Collected data:
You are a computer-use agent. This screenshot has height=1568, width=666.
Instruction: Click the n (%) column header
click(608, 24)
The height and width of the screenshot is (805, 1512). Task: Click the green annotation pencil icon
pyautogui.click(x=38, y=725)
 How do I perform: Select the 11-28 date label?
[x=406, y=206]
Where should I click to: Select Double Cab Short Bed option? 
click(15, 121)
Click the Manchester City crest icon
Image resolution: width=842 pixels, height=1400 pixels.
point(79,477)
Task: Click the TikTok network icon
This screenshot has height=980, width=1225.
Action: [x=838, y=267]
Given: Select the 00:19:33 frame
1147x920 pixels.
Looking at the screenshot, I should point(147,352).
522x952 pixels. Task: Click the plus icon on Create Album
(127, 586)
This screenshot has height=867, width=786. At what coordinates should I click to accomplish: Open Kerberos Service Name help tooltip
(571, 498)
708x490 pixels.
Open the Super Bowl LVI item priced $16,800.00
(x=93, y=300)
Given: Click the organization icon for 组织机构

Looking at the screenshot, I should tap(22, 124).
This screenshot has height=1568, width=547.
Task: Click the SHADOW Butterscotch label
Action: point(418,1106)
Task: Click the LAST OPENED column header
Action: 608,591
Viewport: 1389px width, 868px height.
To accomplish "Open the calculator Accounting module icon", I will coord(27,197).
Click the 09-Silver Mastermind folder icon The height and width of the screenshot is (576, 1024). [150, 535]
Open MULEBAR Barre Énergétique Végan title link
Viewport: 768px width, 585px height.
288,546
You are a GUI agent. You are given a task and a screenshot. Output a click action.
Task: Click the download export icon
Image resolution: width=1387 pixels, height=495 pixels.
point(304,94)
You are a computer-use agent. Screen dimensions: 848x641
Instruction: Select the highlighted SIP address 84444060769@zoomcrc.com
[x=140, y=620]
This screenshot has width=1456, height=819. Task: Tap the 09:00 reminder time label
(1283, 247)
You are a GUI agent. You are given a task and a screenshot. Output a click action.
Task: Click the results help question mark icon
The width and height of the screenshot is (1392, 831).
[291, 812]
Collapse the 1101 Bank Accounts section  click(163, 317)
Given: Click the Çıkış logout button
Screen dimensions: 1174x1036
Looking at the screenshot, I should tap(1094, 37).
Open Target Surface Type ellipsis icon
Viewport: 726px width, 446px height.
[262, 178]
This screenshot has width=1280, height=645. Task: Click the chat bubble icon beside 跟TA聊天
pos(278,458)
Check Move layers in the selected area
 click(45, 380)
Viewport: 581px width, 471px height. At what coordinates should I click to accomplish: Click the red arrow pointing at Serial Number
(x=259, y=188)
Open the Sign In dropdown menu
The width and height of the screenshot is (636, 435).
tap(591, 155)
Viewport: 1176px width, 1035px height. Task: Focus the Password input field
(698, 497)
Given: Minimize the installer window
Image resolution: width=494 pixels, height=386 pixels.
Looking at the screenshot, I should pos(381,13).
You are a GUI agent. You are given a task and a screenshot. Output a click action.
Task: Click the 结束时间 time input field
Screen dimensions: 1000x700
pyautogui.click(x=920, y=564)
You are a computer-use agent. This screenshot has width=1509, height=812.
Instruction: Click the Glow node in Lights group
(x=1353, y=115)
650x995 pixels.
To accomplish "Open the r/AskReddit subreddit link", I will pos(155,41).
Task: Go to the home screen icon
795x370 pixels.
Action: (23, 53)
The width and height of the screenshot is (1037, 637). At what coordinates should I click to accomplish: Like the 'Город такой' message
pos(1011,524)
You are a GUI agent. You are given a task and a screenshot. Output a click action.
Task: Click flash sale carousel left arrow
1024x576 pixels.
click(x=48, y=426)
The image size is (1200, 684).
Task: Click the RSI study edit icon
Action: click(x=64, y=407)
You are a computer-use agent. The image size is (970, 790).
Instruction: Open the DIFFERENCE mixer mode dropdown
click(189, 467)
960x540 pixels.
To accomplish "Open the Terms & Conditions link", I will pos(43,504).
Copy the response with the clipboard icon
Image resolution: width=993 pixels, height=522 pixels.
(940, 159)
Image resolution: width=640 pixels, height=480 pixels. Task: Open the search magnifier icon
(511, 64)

Assignment =
Reproduce the data above exactly, leaving nothing out.

Response area =
You are a computer-use agent. This screenshot has height=1568, width=666.
Instruction: Click the n (%) column header
click(608, 24)
The height and width of the screenshot is (805, 1512). Task: Click the green annotation pencil icon
pyautogui.click(x=38, y=725)
 How do I perform: Select the 11-28 date label?
[x=406, y=206]
Where should I click to: Select Double Cab Short Bed option? 
click(15, 121)
Click the Manchester City crest icon
Image resolution: width=842 pixels, height=1400 pixels.
point(79,477)
Task: Click the TikTok network icon
This screenshot has height=980, width=1225.
Action: [x=838, y=267]
Given: Select the 00:19:33 frame
1147x920 pixels.
Looking at the screenshot, I should point(147,352).
522x952 pixels. Task: Click the plus icon on Create Album
(127, 586)
This screenshot has height=867, width=786. At what coordinates should I click to accomplish: Open Kerberos Service Name help tooltip
(571, 498)
708x490 pixels.
Open the Super Bowl LVI item priced $16,800.00
(x=93, y=300)
Given: Click the organization icon for 组织机构

Looking at the screenshot, I should tap(22, 124).
This screenshot has height=1568, width=547.
Task: Click the SHADOW Butterscotch label
Action: point(418,1106)
Task: Click the LAST OPENED column header
Action: 608,591
Viewport: 1389px width, 868px height.
To accomplish "Open the calculator Accounting module icon", I will coord(27,197).
Click the 09-Silver Mastermind folder icon The height and width of the screenshot is (576, 1024). [150, 535]
Open MULEBAR Barre Énergétique Végan title link
Viewport: 768px width, 585px height.
288,546
You are a GUI agent. You are given a task and a screenshot. Output a click action.
Task: Click the download export icon
Image resolution: width=1387 pixels, height=495 pixels.
point(304,94)
You are a computer-use agent. Screen dimensions: 848x641
Instruction: Select the highlighted SIP address 84444060769@zoomcrc.com
[x=140, y=620]
This screenshot has width=1456, height=819. Task: Tap the 09:00 reminder time label
(1283, 247)
You are a GUI agent. You are given a task and a screenshot. Output a click action.
Task: Click the results help question mark icon
The width and height of the screenshot is (1392, 831).
[291, 812]
Collapse the 1101 Bank Accounts section  click(163, 317)
Given: Click the Çıkış logout button
Screen dimensions: 1174x1036
Looking at the screenshot, I should tap(1094, 37).
Open Target Surface Type ellipsis icon
Viewport: 726px width, 446px height.
[262, 178]
This screenshot has width=1280, height=645. Task: Click the chat bubble icon beside 跟TA聊天
pos(278,458)
Check Move layers in the selected area
 click(45, 380)
Viewport: 581px width, 471px height. At what coordinates should I click to accomplish: Click the red arrow pointing at Serial Number
(x=259, y=188)
Open the Sign In dropdown menu
The width and height of the screenshot is (636, 435).
tap(591, 155)
Viewport: 1176px width, 1035px height. Task: Focus the Password input field
(698, 497)
Given: Minimize the installer window
Image resolution: width=494 pixels, height=386 pixels.
Looking at the screenshot, I should pos(381,13).
You are a GUI agent. You are given a task and a screenshot. Output a click action.
Task: Click the 结束时间 time input field
Screen dimensions: 1000x700
pyautogui.click(x=920, y=564)
You are a computer-use agent. This screenshot has width=1509, height=812.
Instruction: Click the Glow node in Lights group
(x=1353, y=115)
650x995 pixels.
To accomplish "Open the r/AskReddit subreddit link", I will pos(155,41).
Task: Go to the home screen icon
795x370 pixels.
Action: (23, 53)
The width and height of the screenshot is (1037, 637). At what coordinates should I click to accomplish: Like the 'Город такой' message
pos(1011,524)
You are a GUI agent. You are given a task and a screenshot. Output a click action.
Task: Click flash sale carousel left arrow
1024x576 pixels.
click(x=48, y=426)
The image size is (1200, 684).
Task: Click the RSI study edit icon
Action: click(x=64, y=407)
You are a computer-use agent. The image size is (970, 790).
Instruction: Open the DIFFERENCE mixer mode dropdown
click(189, 467)
960x540 pixels.
To accomplish "Open the Terms & Conditions link", I will pos(43,504).
Copy the response with the clipboard icon
Image resolution: width=993 pixels, height=522 pixels.
(940, 159)
Image resolution: width=640 pixels, height=480 pixels. Task: Open the search magnifier icon
(511, 64)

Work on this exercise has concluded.